The Venu 2 Plus can measure your sleep phases, SpO2, and respiratory levels throughout the course of the night. It’s close to the mark. But, like my Apple Watch 7 or Oura Ring, I wish the watch featured a wind-down or advised bedtime based on Body Battery and sleep scores.
Smartwatch Features and Calling
Unlike most other Garmin watches, the Garmin Venu 2 Plus offers a more connected smartwatch experience. Making and answering calls from my wrist was simple thanks to Android and iOS phone call capabilities. Many call-supporting smartwatches are only compatible with iOS or Android phones, not both, however, this is changing. I just tried out the Amazfit GTR Pro 3, which, like the Venu 2 Plus, works with both Android and iOS smartphones.
The Venu 2 Plus pairs with smartphone assistants in addition to being able to make a call without digging for a phone. Siri was awakened by a long press of the watch’s center button, allowing me to send texts and manage the finest HomeKit gadgets with my voice. Those who have devices with Google Assistant and Bixby should be able to take use of the same ease.
The Venu 2 Plus can store up to 650 songs, including Spotify, Amazon Music, and other playlists. The user interface also includes Garmin Pay, mirrored notifications, and utilities like timers. The Garmin Connect IQ store allows for the installation of more programs, while the third-party software selection is still restricted when compared to the watchOS and Google Play wearable app shops. If you’re looking for interesting watch faces for the Venu 2 Plus, Garmin Connect could be a better option.

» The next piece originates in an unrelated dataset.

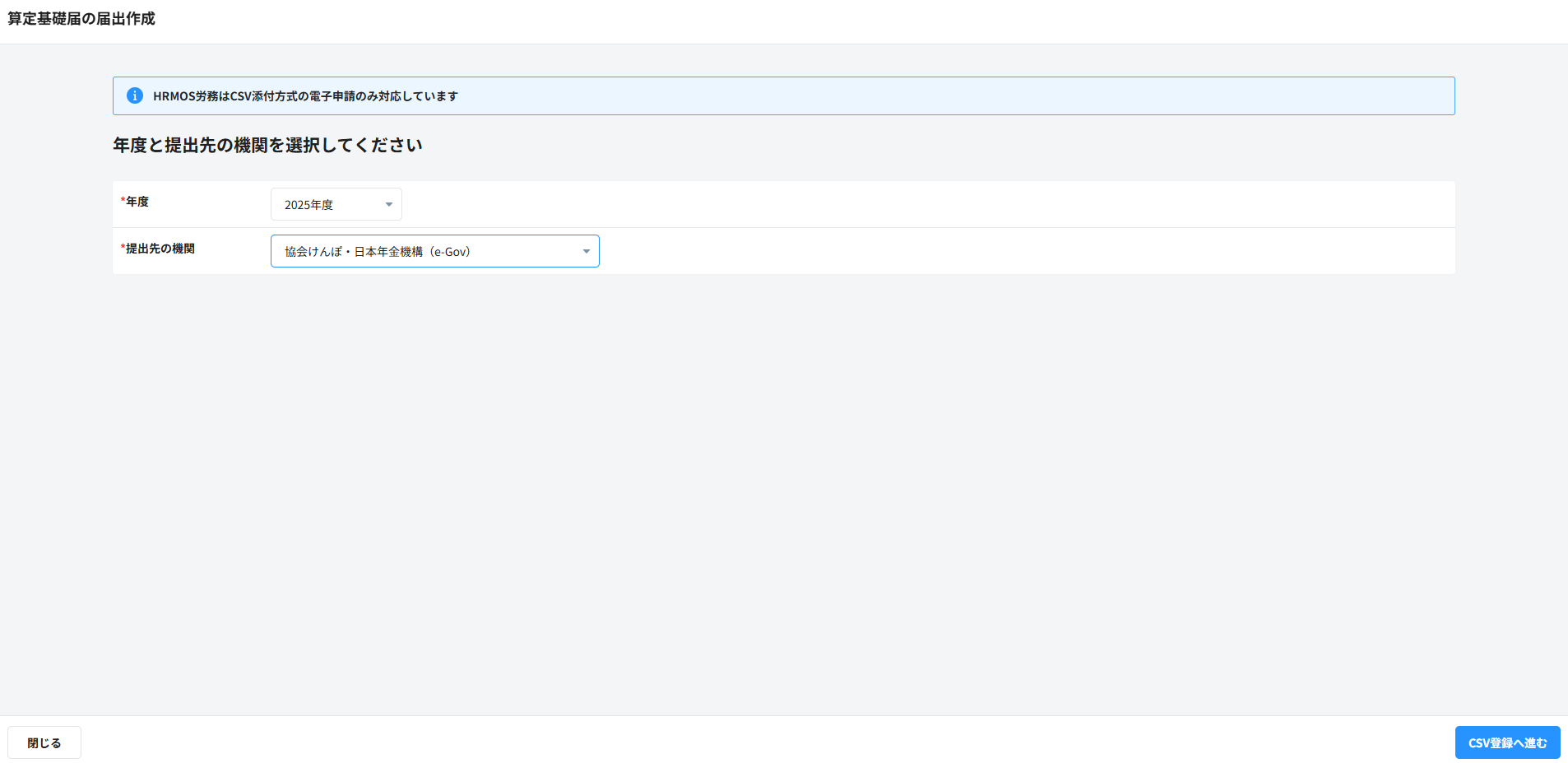
Task: Click the 年度 field label
Action: 137,202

Garmin smartwatches are notorious for their long battery life, and the Venu 2 Plus is no exception. The watch is designed to last 10 days under typical conditions and 8 hours of continuous GPS operation. In comparison to my other favorite long-lasting smartwatches, the Venu 2 Plus sits between the Fitbit Sense (7 days) and the Amazfit GTR 3 Pro (8 days) (12 days).
I chose to charge mine after 8 days to guarantee that it would survive overnight for sleep monitoring and would be ready to track work the next morning.
As someone who has followed the Venu series since its inception, it’s amazing to see the Garmin Venu 2 Plus debut with connection features that were previously only available on a select few smartwatches. It’s also one of the few smartwatches that’s ideal for iOS users while simultaneously being one of the best for Android users.
The Garmin Venu 2 Plus sits in a sweet spot of simply athletic and practical for everyday usage if you prefer taking calls from your wrist but also requires a smartwatch with a comprehensive suite of fitness- and health-tracking capabilities.